Sunday, May 09, 2010

Our first Mother's Day

Mother's Day had never been easy for Angel. Ever since we found out, so many years ago, that our chances of having a child were next to zero, it was a day that reminded her of what was missing. Over time though Angel began to accept the idea that she may never be a Mom, and began to form a new perspective on motherhood. She even wrote a beautiful poem she called, "The Childless Mother." I'd like to share it with you:

There are feelings that a woman goes through, there is no denying it. Urges, yearnings, deep feelings - things that say it's time to settle down. Instincts that say, "I must nurture life." I am no different. There are questions a woman has; what would it feel like to have a life growing inside me? What activities would I do with my child when he grows up? Will he look like his dad or me? What if we were unable to have children - then what? Are we any less a family without children?

The last is where I find myself more and more. We were told that it doesn't look promising for us; but there are always other options. Where does this leave us? Are we complete? But my instincts say, "I must nurture a life" - is there anyone for me?

The Father of all says yes! My child, there are many out there for you. They may not be of you - but you can still nurture them. In fact they need you to nurture them. They call you friend and Auntie. Give yourself to them. They will take your love and care and be all they can be. They will wrap their arms around you and say, "I love you" and "I missed seeing you." What more joy can anyone dream of? These words will bring you great satisfaction too.

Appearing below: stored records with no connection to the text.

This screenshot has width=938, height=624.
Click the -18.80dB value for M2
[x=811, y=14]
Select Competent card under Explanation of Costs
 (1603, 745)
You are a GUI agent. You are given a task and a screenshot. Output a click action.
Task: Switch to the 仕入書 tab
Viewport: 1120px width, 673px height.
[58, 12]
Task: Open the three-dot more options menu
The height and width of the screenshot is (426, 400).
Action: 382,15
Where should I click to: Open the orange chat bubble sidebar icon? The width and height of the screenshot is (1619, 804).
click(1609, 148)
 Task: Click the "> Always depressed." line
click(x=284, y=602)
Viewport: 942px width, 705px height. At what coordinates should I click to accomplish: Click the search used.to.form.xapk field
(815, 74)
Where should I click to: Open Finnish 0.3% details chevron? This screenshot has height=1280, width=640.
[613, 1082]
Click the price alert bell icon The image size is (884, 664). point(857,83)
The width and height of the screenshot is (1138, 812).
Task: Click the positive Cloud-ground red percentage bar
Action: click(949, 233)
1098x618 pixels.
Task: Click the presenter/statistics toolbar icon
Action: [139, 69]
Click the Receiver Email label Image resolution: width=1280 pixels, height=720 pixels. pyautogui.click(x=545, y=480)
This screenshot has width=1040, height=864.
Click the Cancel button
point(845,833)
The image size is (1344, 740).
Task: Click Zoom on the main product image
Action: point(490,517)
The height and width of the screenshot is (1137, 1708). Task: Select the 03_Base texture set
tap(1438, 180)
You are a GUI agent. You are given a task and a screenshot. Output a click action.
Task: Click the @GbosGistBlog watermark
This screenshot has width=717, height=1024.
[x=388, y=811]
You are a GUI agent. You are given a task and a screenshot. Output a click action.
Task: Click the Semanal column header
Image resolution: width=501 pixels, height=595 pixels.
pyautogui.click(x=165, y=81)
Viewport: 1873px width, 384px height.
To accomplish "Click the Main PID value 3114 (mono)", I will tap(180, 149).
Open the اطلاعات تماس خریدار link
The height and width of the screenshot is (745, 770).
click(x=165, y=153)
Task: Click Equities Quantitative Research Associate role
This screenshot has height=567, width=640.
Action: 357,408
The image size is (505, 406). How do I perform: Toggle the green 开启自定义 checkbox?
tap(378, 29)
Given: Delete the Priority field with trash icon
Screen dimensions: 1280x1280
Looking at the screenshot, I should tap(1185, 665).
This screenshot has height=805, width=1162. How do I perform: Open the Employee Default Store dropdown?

So I find myself in a new place of joy, in a world where I can give of myself to those in need of my care. I can pour out my heart to others and they will bloom. This is a good place to be. They bring me smiles and hugs every time we visit together. I am nurturing many with my talents as I give of myself to those who want me.

I AM A CHILDLESS MOTHER.

Today however, Angel was no longer a childless mother. She awoke to breakfast in bed, received a card and a gift, and was given a flower in church today along with all the other moms. She was taken out to lunch by her husband... and her daughter. It was a very special Mother's Day for her, the very first one as a mom. It will be one that she'll remember for a very long time; a day where God has blessed the faith of my wife - a faith she placed in God in spite of her pain.

Happy Mother's Day, to the mother of my child.